IT projects is what I do for living and I’ve to admit that I’ve done quite a few. What is more, I’m proud to tell that whenever I was somehow involved in technical architecture, there was some kind of automated build & deployment set up: I may be a bit dogmatic here, but for me a project with fully manual build & deployment is more a student lab project than a professional work. Anyway, even if we decided to spend a more serious effort on that, we’ve never got really close to something called "Infrastructure-as-a-Code" (http://www.somic.org/2012/09/28/concise-introduction-to-infrastructure-as-code/).

Why … What part did we miss?

Most likely - the hardest one :) Everything that was below the level of application itself and its custom configuration. To be precise: OS installation and configuration, non-artifact setup (for instance: web server, RDBMS, network), etc. There were quite a few reasons:

  1. We had a strong resistance against virtualization (which is a key factor in keeping all levels of environments 100% corresponding) - mainly because of  three reasons: performance “tax”, license costs and full regression test necessity while moving from physical to logical machine.
  2. We usually were lacking deep DevOps skills in terms of OS configuration automating - as deployment automation was usually done by hardcore Devs only. Market lacks experienced DevOps (at least in Poland) so these roles are usually filled as most junior people (and treated as boring and pain in the … neck).
  3. We didn’t really ever had developers commitment - they were as accustomed to their traditional way of work, that they were very reluctant to changes. And sometimes we sticked ourselves to our “Ivory Tower” and we didn’t see some tiny details that were a key game-changers / showstoppers for them.

But … is that really a problem? What’s the benefit of doing IaaC?

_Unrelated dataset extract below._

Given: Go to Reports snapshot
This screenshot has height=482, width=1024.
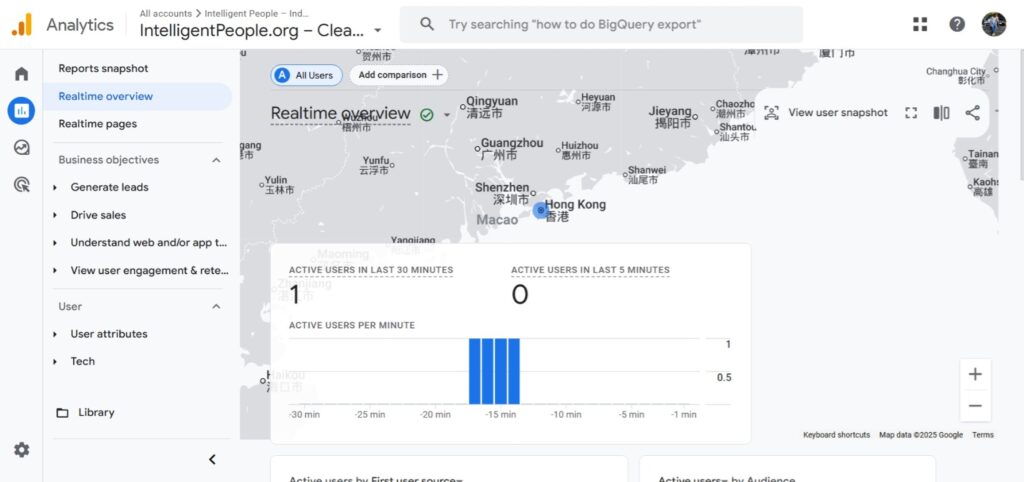Looking at the screenshot, I should [x=103, y=69].
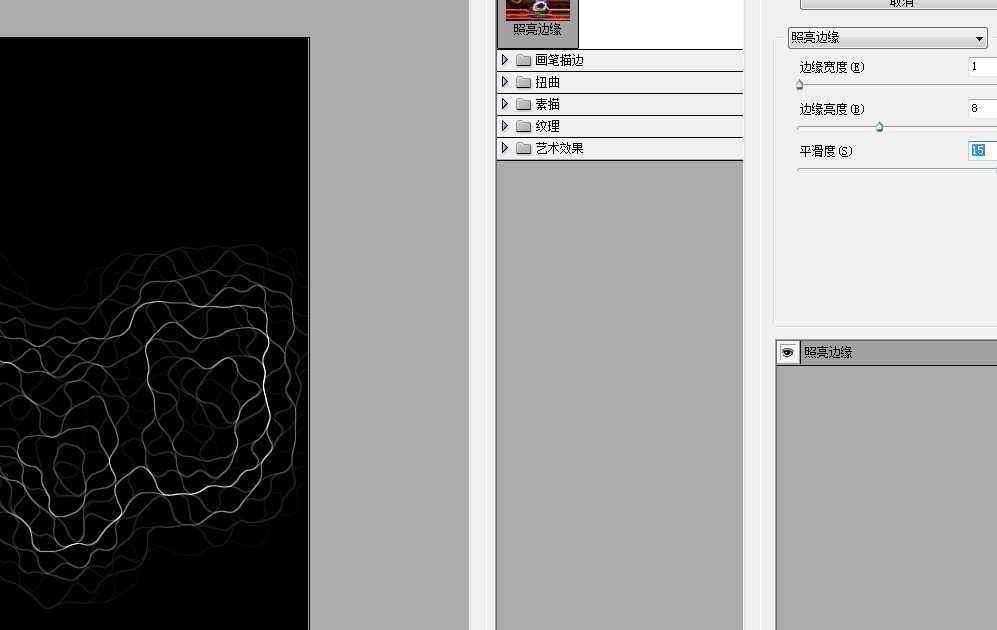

Based on my experience it’s the only way to achieve the following benefits:

  • Environment creation agility - you can spawn a new environment whenever you like, involving as wide set of apps you like and ready to dump it as soon as you like
  • 100% rollout reliability - if you’re updating the environments at least once a day every day and the “human factor” is limited to “fire and forget”, all your deployment mechanisms are forged and hardened in “the heat of battle” so production deployment is reduced to boring and trouble-less routine.
  • No “tribal” knowledge - no-one has to remember about every damn stupid configuration step created 10 years ago. You can re-create your environment from scratch within seconds without desperately asking for help (and finding out that no-one is able to aid you…).
  • Easier trouble-shooting as your local environment is as close to the production one as possible

And the gain multiplies with increasing complexity (homogenous OSes and platforms) of your environments.

What is the key to do real IaaC then?

  1. Reasonable virtualization - I’m giving a go to Vagrant (http://www.vagrantup.com/ - virtualization abstraction layer that works great with provisioning software) and so far I’m very happy with the outcome.
  2. Proper dependency mgmt - not only in runtime, but also in the build time, so Continuous Integration runs efficiently and build cycle is as concise as possible.
  3. Abstracted configuration - you need to strictly separate the variables from non-variable part of configuration. Non-variable part is the one that doesn’t really change between the environments (so is a code artifact, not a true configuration artifact).
  4. Environment automated provisioning - using tools like Chef (http://www.opscode.com/chef/) or Puppet (http://puppetlabs.com/puppet/what-is-puppet) - they are absolutely critical to provide 100% compatibility between environment setup and eliminate space for human errors.

Point #1 and #4 are by far the hardest for us to achieve at the moment. Keep the fingers crossed, we’re quite likely to give it another go in the nearest future.